**SELECTED PASSAGE:**
Despite new findings, the deaths can’t be blamed on enteric fever alone.
This week, dozens of media outlets declared that scientists had solved the mystery of what wiped out the Aztecs. Traces of a pathogen that can cause a typhoid-like enteric fever have been found in skeletons from a cemetery linked to the catastrophic epidemics of 1545-50, which killed millions of indigenous people in 16th century Mexico.
One of three pandemics that brought about the collapse of native populations in Central America, the 1545 outbreak was caused by an unknown disease, which is described in the sources as “cocoliztli”. The new study, published in Nature, Ecology & Evolution, speculates that the origin was a rare strain of salmonella called paratyphi C. But from my point of view, as an indigenous historian, this claim is problematic.
Cocoliztli, a Nahuatl (Aztec language) term, is usually translated as “pestilence”, but the word actually suggests “pustules” or breaking through the skin, issues not usually connected to enteric fever. Indigenous sources like the Codex en Cruz (a pictorial codex) show spots and nose bleeds as the main symptoms, and extreme bleeding is also mentioned regularly in Spanish accounts.
This matches recent scholarly opinion, which has tended to favour an unknown form of haemorrhagic fever, similar to Ebola, as the cause of cocoliztli. But it is possible that spots and nosebleeds were simply the easiest symptoms to draw, as well as being the most obvious markers of disease to people probably suffering from multiple unknown illnesses. We are not even sure that the term cocoliztli had a consistent meaning. It first pops up in reference to what was almost certainly a smallpox epidemic in 1519-20.
Worst death tolls in history
The death of millions of indigenous Americans after the European invasion is one of the great tragedies of the modern era. Even using the most optimistic estimates, at least 80% of the pre-contact population of Mexico died in the first century after the Spanish arrival.
With one of the worst death tolls in history – more than 90% in some areas – the devastation is almost incomprehensible. Try to imagine nine out of every 10 people you know dying in the next decade: the devastation of families, the loss of children, the decimation of communities, being unable to care for dying relatives because you are so sick yourself.

**RECORDS SHOWN:**
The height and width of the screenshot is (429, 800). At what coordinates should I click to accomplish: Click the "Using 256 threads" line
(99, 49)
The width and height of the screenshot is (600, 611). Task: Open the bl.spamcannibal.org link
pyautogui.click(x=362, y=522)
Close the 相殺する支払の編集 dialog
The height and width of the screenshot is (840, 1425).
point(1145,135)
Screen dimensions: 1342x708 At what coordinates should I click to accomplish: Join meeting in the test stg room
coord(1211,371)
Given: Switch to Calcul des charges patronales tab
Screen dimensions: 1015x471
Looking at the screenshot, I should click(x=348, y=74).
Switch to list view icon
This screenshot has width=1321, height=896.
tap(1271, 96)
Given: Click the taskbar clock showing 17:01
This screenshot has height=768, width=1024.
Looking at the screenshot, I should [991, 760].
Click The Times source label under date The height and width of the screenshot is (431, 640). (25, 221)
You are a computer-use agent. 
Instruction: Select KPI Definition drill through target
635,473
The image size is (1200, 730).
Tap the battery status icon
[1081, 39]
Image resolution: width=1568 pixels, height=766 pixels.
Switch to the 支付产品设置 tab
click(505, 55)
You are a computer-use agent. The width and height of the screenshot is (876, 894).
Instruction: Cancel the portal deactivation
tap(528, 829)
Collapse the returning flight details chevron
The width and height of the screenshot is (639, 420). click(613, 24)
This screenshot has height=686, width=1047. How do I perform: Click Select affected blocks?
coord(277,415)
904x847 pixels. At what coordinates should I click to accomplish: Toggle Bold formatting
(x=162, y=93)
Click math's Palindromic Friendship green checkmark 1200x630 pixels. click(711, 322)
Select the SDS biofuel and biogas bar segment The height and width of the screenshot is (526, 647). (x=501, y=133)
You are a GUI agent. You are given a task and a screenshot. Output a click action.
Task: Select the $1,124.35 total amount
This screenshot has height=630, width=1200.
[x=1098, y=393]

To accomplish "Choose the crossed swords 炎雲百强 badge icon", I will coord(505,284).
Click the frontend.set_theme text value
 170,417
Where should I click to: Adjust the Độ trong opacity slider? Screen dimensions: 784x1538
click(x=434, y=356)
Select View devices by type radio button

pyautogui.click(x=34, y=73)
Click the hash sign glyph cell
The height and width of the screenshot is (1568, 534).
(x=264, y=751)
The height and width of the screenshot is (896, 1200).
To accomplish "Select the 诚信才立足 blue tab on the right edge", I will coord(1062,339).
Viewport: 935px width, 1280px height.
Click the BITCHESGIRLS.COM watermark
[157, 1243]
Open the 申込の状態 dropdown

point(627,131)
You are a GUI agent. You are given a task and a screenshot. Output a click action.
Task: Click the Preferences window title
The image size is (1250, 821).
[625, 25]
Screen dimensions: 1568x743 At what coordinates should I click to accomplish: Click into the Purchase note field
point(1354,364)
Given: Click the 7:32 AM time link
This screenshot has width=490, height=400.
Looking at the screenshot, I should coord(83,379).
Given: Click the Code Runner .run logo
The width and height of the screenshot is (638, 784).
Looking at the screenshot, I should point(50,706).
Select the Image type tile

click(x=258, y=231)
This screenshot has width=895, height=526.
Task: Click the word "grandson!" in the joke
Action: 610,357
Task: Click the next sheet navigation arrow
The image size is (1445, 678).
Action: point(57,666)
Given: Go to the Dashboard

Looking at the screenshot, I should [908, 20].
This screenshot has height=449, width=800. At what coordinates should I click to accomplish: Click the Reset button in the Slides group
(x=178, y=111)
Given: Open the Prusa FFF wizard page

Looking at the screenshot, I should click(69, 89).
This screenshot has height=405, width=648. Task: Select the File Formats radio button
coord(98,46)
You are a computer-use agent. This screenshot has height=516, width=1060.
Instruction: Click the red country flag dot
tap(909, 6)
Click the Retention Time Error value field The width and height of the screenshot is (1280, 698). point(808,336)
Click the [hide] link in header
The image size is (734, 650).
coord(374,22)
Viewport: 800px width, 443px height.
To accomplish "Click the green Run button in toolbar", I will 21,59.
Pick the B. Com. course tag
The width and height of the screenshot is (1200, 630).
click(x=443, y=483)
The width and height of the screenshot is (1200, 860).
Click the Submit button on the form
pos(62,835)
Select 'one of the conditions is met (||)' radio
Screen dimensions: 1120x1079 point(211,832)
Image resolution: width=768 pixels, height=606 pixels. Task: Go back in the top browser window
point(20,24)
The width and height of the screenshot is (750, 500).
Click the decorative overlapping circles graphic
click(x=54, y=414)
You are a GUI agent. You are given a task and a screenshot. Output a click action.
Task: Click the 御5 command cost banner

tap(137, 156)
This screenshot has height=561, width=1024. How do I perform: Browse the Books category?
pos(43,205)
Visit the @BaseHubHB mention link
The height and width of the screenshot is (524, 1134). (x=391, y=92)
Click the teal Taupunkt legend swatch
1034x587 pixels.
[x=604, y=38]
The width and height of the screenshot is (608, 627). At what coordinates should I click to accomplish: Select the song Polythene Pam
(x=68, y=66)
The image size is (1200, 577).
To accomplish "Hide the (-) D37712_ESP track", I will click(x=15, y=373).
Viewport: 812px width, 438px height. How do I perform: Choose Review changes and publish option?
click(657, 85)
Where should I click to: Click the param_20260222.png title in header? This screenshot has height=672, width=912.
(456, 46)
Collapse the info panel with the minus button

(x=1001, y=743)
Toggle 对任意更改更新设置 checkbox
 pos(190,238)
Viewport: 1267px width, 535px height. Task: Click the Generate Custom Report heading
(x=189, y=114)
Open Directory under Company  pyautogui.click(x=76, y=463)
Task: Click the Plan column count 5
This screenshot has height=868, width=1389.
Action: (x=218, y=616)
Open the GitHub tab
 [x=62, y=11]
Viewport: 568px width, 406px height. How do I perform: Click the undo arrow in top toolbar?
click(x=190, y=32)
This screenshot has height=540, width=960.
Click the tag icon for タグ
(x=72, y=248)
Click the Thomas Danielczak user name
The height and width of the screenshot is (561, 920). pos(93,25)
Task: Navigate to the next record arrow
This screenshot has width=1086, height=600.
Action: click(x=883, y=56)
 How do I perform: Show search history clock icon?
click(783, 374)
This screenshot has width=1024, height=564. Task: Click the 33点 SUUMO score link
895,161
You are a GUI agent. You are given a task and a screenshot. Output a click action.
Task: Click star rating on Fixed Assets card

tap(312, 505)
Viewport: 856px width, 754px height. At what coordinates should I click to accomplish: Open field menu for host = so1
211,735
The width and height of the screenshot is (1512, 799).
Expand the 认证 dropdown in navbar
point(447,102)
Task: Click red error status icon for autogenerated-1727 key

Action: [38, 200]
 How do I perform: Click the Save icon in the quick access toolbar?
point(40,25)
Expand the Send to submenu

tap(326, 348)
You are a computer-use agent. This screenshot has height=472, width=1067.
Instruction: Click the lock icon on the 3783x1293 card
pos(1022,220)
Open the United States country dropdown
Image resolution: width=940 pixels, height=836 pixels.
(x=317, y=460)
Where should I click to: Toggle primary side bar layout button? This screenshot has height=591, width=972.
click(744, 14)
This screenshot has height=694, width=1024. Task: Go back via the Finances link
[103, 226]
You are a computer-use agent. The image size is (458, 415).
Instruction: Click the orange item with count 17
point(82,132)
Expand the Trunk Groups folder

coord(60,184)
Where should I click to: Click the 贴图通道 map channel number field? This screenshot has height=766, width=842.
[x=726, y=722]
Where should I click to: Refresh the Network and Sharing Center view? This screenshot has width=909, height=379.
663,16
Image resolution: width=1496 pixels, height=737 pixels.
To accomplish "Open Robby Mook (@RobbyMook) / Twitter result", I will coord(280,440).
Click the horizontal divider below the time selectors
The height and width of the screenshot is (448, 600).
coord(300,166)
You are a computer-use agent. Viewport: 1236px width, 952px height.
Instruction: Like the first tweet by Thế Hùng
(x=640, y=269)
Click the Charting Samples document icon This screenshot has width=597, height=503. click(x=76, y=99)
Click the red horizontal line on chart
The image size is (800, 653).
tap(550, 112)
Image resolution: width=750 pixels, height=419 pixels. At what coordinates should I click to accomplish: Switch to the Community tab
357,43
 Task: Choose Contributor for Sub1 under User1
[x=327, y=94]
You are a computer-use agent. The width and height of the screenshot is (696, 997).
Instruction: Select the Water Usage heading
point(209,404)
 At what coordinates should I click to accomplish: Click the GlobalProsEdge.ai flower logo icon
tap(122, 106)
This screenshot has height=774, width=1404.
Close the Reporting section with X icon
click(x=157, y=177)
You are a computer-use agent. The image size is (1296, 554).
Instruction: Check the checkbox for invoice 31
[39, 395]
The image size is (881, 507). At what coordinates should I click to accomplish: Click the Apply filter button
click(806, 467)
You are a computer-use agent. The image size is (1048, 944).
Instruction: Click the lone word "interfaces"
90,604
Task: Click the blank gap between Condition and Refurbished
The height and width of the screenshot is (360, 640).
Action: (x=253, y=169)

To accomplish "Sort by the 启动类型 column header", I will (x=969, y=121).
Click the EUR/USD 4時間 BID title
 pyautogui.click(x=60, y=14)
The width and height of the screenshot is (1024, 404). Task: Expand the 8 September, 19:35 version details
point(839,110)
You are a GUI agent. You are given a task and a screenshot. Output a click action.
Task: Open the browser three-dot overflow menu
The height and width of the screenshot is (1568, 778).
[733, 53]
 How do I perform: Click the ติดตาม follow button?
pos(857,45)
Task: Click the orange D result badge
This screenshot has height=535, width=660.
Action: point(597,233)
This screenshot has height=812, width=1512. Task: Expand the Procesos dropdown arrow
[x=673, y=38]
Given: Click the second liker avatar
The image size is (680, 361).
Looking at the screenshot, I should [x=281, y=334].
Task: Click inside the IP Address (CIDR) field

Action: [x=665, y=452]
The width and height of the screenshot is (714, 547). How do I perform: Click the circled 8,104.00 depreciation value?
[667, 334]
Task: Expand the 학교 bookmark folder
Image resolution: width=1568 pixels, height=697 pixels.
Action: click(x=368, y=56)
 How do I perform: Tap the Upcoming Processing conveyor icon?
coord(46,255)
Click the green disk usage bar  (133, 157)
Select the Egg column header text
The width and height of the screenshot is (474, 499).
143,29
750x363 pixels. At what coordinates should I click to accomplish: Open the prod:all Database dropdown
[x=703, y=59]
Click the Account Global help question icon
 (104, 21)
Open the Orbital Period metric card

**TASKS AND EXERCISES:**
1. Answer these questions from the article on the cocoliztli epidemics, one answer a line:
(a) Which rare strain of salmonella does the new study propose as the origin of the 1545 outbreak?
(b) What does the Codex en Cruz show as the main symptoms?
(c) Even by the most optimistic estimates, what share of Mexico's pre-contact population died in the first century after the Spanish arrival?
2. In the article on the cocoliztli epidemics, rewrite the part starting with "Cocoliztli, a Nahuatl" and going on through "in Spanish accounts.", putting "sores" in place of "pustules".
3. Carry on writing the article on the cocoliztli epidemics from the point where it stops.

**REPLIES:**
1.
(a) Paratyphi C.
(b) Spots and nose bleeds.
(c) At least 80%.

2.
Cocoliztli, a Nahuatl (Aztec language) term, is usually translated as “pestilence”, but the word actually suggests “sores” or breaking through the skin, issues not usually connected to enteric fever. Indigenous sources like the Codex en Cruz (a pictorial codex) show spots and nose bleeds as the main symptoms, and extreme bleeding is also mentioned regularly in Spanish accounts.

3.
There is a natural desire to find a single cause for events, to try and make a tragedy explicable, to understand what “really” happened. But such appalling mortality rates were not caused by a single, devastating plague. They reflect people who, lacking immunity to European diseases and suffering under colonialism, were battered by wave after wave of germs – including flu, typhus, measles, smallpox and, almost certainly, enteric fever.
Major epidemics tended to follow times of famine and drought and were worsened by colonial policies that herded indigenous people into more easily manageable settlements. Already exhausted and living in close quarters, with little idea how to cope with these new illnesses, indigenous people died in huge numbers.
The Nature study itself is admirably measured, resisting the temptation (unlike headline writers) to declare enteric fever as the cause of the cocoliztli outbreak. And the new DNA analysis tool used in the study, which offers for the first time a way of scanning for all known bacterial pathogens, opens exciting new possibilities for research into historical DNA.
But it doesn’t tell us – as the authors themselves freely admit – whether salmonella was responsible for the 1545 epidemic. It is not even certain (although it is highly likely) that the people studied suffered from enteric fever. We know only that they were exposed to the bacteria. This is an important finding, and the research method opens the way for future studies that may shed further light on this historical catastrophe.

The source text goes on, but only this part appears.